Zaglądam do Stajni Ogierów Czołowych. To najstarsza murowana budowla, z 1841 r., projektu Henryka Marconiego (architekta włoskiego pochodzenia, tego samego, który zaprojektował m.in. Hotel Europejski w Warszawie). Stoją w niej ogiery kryjące. – Wersja dla wycieczek z dziećmi brzmi: tatusiowie wszystkich koni – śmieje się pani Alina. Razem ze Stajnią Zegarową, która stała się wizytówką stadniny, oba budynki wyznaczyły charakterystyczny styl Janowa.

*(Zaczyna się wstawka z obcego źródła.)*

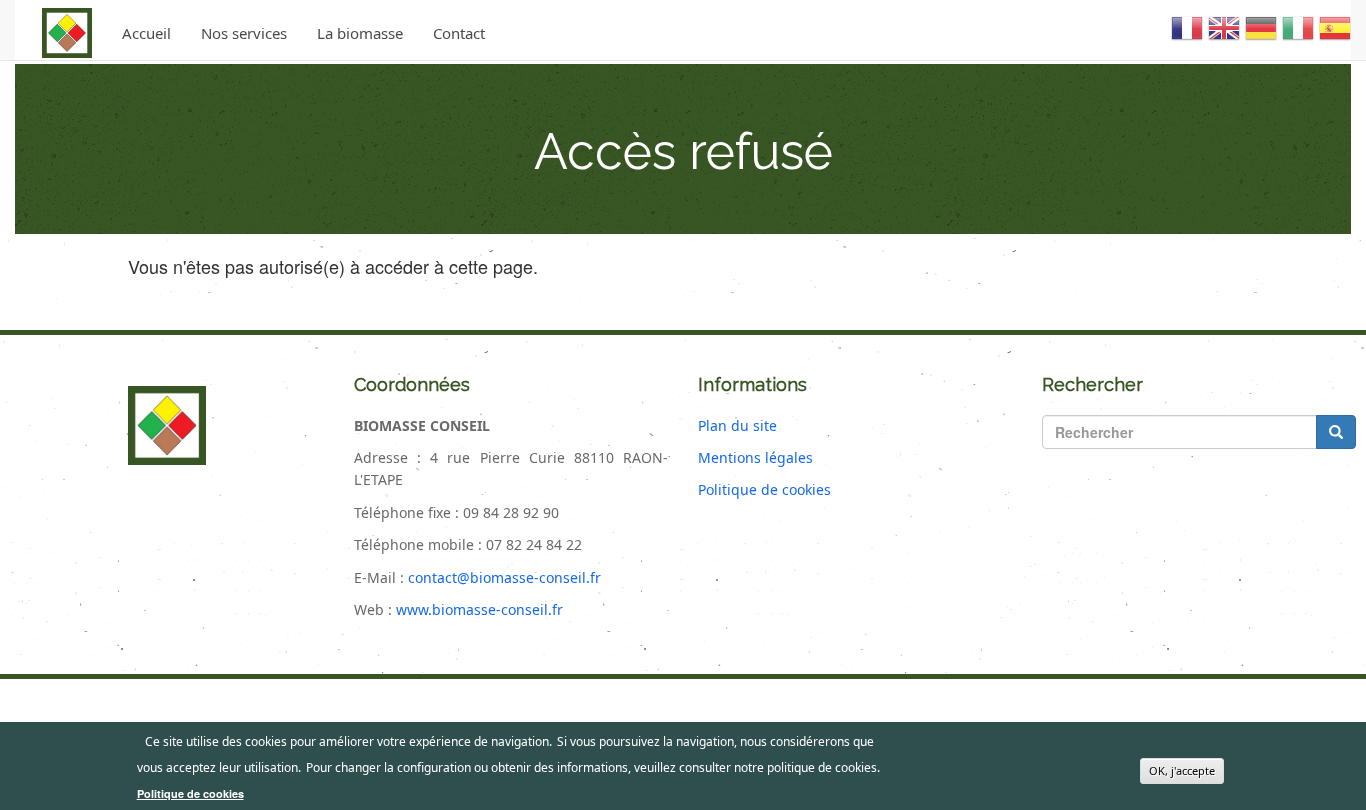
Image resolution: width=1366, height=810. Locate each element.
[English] (1224, 36)
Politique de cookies (764, 489)
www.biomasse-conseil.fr (479, 609)
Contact (459, 33)
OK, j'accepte (1182, 770)
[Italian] (1298, 36)
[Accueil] (67, 33)
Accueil (146, 33)
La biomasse (360, 33)
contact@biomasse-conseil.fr (504, 577)
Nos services (244, 33)
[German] (1261, 36)
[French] (1187, 36)
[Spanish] (1335, 36)
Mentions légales (755, 457)
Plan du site (737, 425)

Jest też wiele innych stajni, na uboczu, nie rzucających się w oczy. W jednej z nich mieszkała do niedawna Pianissima, legendarna klacz, która już jako roczniaczka zdobyła złoto na trzech głównych pokazach rozgrywanych w Europie. Póżniej w 2008 r. powtórzyła ten wyczyn, w międzyczasie wygrywając wiele czempionatów w USA i na Bliskim Wschodzie. Kiedy zdobyła wszystkie możliwe tytuły i przestano ją wozić na pokazy, organizatorzy _ Czempionatu Świata _ wymyślili dla niej specjalną kategorię, platynową. I w grudniu 2013 r. Pianissima pojechała do Paryża. – Dała taki show! Dostała owację na stojąco i, jak na królową przystało, pokłoniła się pięknie i podziękowała za lata kariery pokazowej – w głosie pani Aliny słychać rozczulenie. Później odgrywała kolejną ważną rolę w swym życiu – była matką. Wszyscy czekali na kolejną miss świata ze słynnej polskiej linii „P”. Niestety w październiku 2015 r. Pianissima nagle zachorowała i mimo podjęcia natychmiastowego leczenia, zdechła. Czy ustąpiła miejsca młodszym
"koleżankom"? Z czasem się o tym przekonamy.